Theory of field emission

TL;DR

This paper introduces a new formulation using three dimensionless variables to directly connect theoretical predictions with experimental field emission data without measuring emission area, enhancing understanding of I-V curves.

Contribution

It proposes a novel set of dimensionless variables that link theoretical models to experimental data, enabling analysis without emission area measurement.

Findings

New dimensionless variables relate theory and experiment

Analysis of I-V curve characteristics using these variables

Method to detect physical properties of emitters

Abstract

A serious barrier impedes the comparison between the theoretical prediction and the experimental observation in field emission because there is no way to measure the emission area. We introduce three dimensionless variables $\mathcal{R}_{J}$, $\mathcal{S}$ and $\mathcal{D}$ to construct a formulation for connecting directly the theoretical variables and experimental data without measuring the emission area.

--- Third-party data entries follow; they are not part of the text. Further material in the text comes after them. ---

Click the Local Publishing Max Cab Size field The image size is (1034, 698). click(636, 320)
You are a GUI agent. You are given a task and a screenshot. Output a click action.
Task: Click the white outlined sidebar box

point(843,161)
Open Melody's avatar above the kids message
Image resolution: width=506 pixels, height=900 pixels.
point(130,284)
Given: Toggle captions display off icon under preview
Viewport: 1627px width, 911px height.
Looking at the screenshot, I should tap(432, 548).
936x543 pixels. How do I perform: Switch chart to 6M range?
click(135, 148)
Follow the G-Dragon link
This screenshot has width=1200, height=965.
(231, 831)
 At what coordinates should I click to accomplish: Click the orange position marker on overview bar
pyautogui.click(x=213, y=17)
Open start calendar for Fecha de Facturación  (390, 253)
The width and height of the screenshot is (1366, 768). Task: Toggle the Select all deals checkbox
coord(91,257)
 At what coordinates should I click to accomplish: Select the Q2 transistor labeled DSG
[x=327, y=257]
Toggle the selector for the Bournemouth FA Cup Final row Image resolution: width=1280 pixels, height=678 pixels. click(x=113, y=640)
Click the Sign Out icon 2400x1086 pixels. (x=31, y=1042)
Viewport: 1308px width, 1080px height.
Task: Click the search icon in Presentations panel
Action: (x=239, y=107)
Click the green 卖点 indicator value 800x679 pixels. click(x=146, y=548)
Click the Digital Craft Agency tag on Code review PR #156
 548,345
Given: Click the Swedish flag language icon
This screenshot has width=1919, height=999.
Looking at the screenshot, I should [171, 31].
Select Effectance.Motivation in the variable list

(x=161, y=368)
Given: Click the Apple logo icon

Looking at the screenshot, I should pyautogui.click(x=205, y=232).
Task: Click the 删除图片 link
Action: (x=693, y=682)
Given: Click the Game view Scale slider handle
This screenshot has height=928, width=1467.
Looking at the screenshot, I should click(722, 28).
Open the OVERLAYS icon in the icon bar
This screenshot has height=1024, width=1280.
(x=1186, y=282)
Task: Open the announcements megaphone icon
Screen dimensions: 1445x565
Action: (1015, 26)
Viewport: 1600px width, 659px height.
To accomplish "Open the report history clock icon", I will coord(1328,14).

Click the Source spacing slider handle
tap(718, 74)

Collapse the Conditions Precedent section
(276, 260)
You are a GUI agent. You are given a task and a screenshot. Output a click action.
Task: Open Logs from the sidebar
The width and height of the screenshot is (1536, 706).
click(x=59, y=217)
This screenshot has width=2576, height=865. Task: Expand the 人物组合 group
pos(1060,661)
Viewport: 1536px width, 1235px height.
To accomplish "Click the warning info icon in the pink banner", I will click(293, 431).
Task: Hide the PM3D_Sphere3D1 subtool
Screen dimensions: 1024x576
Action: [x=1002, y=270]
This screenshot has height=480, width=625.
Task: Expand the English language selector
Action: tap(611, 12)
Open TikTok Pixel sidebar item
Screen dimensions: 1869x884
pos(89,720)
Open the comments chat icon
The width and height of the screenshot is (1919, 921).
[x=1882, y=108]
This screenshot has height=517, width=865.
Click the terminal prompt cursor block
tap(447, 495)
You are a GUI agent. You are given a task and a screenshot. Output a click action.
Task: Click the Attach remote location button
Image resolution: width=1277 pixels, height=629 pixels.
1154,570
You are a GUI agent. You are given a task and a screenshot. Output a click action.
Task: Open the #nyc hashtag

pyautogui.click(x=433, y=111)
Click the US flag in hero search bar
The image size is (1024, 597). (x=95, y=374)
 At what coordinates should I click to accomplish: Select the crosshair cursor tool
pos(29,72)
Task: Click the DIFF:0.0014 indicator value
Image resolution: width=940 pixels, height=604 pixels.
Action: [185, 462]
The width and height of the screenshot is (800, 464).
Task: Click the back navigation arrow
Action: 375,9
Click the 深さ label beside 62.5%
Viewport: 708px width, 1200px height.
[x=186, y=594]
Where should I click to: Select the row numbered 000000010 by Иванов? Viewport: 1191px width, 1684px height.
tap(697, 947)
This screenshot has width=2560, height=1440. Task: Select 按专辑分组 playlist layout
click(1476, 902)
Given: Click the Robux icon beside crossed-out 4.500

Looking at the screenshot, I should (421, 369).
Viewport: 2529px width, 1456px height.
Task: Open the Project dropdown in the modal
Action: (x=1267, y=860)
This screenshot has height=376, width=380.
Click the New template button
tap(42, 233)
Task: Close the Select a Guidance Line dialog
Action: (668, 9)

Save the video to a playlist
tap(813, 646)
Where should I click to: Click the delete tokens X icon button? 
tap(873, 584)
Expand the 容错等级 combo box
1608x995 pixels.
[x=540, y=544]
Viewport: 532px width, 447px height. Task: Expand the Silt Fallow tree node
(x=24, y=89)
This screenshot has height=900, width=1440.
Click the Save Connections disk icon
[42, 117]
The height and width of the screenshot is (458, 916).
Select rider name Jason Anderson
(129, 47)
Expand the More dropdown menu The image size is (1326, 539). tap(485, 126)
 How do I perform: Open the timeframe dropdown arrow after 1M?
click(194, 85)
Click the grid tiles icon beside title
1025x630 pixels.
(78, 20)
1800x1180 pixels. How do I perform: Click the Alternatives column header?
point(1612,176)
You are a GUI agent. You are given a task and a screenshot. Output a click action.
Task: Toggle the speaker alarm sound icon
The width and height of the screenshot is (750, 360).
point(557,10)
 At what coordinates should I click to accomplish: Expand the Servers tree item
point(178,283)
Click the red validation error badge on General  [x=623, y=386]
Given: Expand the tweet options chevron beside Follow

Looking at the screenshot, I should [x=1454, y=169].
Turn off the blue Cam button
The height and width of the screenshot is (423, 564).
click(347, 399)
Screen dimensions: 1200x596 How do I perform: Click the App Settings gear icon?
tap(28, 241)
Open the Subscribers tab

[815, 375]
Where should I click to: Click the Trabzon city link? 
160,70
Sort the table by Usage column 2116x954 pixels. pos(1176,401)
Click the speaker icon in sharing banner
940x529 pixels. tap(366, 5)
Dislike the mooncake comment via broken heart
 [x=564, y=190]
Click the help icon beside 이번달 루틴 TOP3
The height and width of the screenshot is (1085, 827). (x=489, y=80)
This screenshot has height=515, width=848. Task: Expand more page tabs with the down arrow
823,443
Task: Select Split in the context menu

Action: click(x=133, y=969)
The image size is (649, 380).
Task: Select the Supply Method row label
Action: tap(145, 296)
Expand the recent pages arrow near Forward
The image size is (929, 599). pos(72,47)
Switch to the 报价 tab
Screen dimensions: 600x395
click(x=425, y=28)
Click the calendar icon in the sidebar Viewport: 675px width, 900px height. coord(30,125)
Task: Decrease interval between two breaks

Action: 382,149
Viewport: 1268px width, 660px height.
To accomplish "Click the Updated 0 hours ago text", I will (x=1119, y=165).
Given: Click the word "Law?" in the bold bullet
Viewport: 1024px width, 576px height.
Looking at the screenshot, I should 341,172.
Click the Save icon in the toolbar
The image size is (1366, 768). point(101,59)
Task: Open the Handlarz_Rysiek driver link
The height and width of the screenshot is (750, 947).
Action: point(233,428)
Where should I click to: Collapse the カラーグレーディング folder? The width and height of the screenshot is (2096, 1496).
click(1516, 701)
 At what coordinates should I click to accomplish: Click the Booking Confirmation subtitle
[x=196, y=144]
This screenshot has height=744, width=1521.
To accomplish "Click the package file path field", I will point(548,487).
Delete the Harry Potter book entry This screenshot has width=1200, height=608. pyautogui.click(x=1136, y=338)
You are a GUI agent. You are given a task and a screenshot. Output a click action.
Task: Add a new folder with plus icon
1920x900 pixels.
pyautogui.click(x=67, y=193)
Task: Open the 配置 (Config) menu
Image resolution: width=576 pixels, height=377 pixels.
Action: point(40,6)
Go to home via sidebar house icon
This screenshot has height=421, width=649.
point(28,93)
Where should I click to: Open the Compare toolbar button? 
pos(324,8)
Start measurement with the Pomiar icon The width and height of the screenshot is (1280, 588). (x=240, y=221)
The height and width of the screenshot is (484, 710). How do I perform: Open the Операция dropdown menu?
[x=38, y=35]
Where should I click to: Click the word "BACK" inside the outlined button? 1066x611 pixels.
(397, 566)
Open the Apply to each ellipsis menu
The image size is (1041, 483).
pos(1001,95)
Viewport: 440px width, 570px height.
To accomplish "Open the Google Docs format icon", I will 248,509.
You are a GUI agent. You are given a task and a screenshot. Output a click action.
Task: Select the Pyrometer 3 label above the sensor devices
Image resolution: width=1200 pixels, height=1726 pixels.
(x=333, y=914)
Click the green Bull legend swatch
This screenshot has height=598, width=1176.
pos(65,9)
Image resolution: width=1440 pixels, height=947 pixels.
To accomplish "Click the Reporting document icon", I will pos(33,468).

Based on this formulation we can analyze that the behaviors of $\mathcal{R}_{J}$ $\mathcal{S}$ and $\mathcal{D}$ with the voltages between the anode and the emitter to reveals the characteristics of current-voltage (I-V) curve and detect the physical properties of emitters. This formulation provides a way to understand the fundamental physics of I-V curve in field emission and to set up a map between the physical properties of emitters and the experimental I-V curve.